Lines outside the range are not wanted. Give again exactly the lines between the line holding "UN (49, 1138)" and the line holding "Add to Quote (137, 600)", inclusive, from the listing below.

§ Record extracts:

□ □ □

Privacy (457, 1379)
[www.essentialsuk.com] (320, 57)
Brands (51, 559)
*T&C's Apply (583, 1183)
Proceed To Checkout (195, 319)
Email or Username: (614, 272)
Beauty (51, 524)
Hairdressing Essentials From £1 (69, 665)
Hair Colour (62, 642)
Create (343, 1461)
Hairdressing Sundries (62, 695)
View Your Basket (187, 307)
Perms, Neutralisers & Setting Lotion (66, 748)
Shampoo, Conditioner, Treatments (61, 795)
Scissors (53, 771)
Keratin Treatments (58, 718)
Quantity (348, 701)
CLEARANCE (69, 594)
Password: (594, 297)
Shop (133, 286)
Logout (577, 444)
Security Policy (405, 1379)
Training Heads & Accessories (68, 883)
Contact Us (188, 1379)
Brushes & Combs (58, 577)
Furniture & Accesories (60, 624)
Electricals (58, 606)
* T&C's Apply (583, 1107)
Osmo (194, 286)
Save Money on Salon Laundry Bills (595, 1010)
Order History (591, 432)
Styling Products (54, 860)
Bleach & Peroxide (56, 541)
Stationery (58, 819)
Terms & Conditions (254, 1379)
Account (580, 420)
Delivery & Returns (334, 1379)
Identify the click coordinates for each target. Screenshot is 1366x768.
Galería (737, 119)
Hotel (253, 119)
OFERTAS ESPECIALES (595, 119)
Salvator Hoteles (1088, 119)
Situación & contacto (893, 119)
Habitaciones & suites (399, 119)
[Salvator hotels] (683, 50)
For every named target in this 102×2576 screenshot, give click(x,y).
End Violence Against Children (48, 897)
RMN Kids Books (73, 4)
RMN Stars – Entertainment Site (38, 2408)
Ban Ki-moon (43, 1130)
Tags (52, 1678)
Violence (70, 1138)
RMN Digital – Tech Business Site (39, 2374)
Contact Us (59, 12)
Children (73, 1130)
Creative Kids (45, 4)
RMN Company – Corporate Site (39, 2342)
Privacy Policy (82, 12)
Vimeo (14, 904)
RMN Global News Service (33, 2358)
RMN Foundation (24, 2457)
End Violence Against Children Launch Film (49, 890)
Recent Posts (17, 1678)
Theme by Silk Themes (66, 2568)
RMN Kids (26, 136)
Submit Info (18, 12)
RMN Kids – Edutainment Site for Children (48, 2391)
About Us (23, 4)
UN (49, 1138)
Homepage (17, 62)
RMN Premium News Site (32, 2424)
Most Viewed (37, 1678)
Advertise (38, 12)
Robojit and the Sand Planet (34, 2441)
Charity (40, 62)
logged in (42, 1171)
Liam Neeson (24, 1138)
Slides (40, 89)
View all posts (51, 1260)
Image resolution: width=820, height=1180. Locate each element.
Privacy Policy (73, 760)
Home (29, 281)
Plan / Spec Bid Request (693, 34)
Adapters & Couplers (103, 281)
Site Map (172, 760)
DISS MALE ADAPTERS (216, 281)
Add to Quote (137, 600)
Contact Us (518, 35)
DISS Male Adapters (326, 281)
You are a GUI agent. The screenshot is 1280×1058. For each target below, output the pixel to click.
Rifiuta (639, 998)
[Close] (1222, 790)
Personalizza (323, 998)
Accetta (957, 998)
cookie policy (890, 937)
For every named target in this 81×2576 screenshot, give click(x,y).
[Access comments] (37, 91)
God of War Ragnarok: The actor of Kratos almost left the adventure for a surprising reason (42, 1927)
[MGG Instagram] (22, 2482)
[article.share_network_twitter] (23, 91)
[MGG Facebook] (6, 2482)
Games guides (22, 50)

□ □ □

§ Exercise result:
UN (49, 1138)
Homepage (17, 62)
RMN Premium News Site (32, 2424)
Most Viewed (37, 1678)
Advertise (38, 12)
Robojit and the Sand Planet (34, 2441)
Charity (40, 62)
logged in (42, 1171)
Liam Neeson (24, 1138)
Slides (40, 89)
View all posts (51, 1260)
Image resolution: width=820, height=1180. Locate each element.
Privacy Policy (73, 760)
Home (29, 281)
Plan / Spec Bid Request (693, 34)
Adapters & Couplers (103, 281)
Site Map (172, 760)
DISS MALE ADAPTERS (216, 281)
Add to Quote (137, 600)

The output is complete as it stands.